In Wisconsin, home to three of the nation’s oldest reactors with two more just across the Mississippi River in Minnesota, that may pose serious risks to the environment, the economy and to human health.
The reactors at Kewaunee and Point Beach, on Lake Michigan, and at Prairie Island on the Mississippi, all have been operating for at least 40 years and have had their licenses extended until the 2030s.
All are storing deadly high-level nuclear waste right next to their reactors. Because there is no safe, permanent way to dispose of nuclear waste—the industry prefers to call it “spent fuel”—it continues to accumulate on the shores of our Great Lakes and greatest river. It is so dangerous it must be kept out of the environment for hundreds of thousands of years.

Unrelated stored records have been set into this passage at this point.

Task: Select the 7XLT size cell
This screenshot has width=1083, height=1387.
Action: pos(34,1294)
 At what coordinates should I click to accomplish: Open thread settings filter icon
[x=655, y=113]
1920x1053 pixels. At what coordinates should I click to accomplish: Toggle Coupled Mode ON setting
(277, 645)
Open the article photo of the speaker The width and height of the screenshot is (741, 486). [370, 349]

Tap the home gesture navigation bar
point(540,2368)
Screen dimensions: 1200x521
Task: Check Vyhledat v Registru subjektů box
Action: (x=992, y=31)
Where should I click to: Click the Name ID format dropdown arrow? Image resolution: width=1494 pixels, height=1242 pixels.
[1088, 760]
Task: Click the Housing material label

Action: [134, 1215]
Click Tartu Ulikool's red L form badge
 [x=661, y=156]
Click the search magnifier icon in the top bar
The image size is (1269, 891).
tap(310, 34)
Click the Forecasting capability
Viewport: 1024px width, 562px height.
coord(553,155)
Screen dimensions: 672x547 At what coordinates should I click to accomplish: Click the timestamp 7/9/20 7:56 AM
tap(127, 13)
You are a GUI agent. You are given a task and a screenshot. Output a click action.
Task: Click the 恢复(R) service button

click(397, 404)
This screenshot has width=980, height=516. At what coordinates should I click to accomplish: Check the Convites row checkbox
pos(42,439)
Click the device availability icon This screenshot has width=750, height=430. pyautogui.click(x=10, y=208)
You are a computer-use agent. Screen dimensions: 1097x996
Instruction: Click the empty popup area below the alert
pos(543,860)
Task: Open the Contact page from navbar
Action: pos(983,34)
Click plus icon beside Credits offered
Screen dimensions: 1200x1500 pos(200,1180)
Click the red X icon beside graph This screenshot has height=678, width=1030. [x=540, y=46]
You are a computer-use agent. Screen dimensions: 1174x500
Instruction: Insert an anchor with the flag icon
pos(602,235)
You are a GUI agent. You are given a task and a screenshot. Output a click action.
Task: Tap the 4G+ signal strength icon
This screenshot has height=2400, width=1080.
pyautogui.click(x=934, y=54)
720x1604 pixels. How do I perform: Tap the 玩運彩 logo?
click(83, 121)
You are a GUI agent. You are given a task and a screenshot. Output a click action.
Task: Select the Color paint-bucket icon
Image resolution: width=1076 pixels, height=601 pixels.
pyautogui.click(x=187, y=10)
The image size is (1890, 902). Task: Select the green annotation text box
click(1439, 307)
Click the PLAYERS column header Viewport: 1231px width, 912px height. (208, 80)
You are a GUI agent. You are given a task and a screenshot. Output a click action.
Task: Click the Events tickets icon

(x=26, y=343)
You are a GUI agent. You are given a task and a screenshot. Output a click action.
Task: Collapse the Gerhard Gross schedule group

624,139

Earthquakes and tsunamis are not likely to hit reactors in the Midwest. But no so-called “act of God” or nature is necessary for a nuclear accident, as evidenced by Three Mile Island and Chernobyl, which were caused by design flaws or human operator errors.
The safety record at Wisconsin’s reactors has not been stellar. Point Beach has had three Nuclear Regulatory Commission (NRC) “red” safety violations, the highest on a four-level scale—more than any other nuclear plant in the country.
An accident at any of the reactors could cause widespread radiation damage, disruption and harm to the environment, crops and health.
Fukushima is a reminder that when there is a nuclear accident, all cost projections and corporate responsibility go out the window. The taxpayers foot the bill for everything: loss of businesses, humanitarian and health impacts, cleanup of contaminated sites, handling radioactive waste. Then there’s the near-permanent loss of important land and water resources; how many generations will it take for the northeastern Japanese economy to recover to pre-accident levels? What would a nuclear accident do to Wisconsin’s economy?
One positive side effect of the Fukushima disaster is that Wisconsin’s law safeguarding nuclear reactor construction remains intact. Bills to repeal the co-called nuclear moratorium—which requires that a nuclear waste repository be operating before a new reactor can be built—had been introduced in four consecutive sessions of the Legislature, but not in the current one, which is ending. With pro-nuclear Republicans in control, even after Fukushima, it might have passed.
Meanwhile, the NRC is moving at glacial speed to order changes based on a study of U.S. reactors it ordered days after the Fukushima disaster. The new rules are just being released, and compliance won’t be required until the end of 2016.
Bill Christofferson of Milwaukee is a longtime activist on nuclear issues and a member of the Carbon Free Nuclear Free Wisconsin coalition, which supports policies to replace nuclear power with renewable energy. Contact him at email@example.com.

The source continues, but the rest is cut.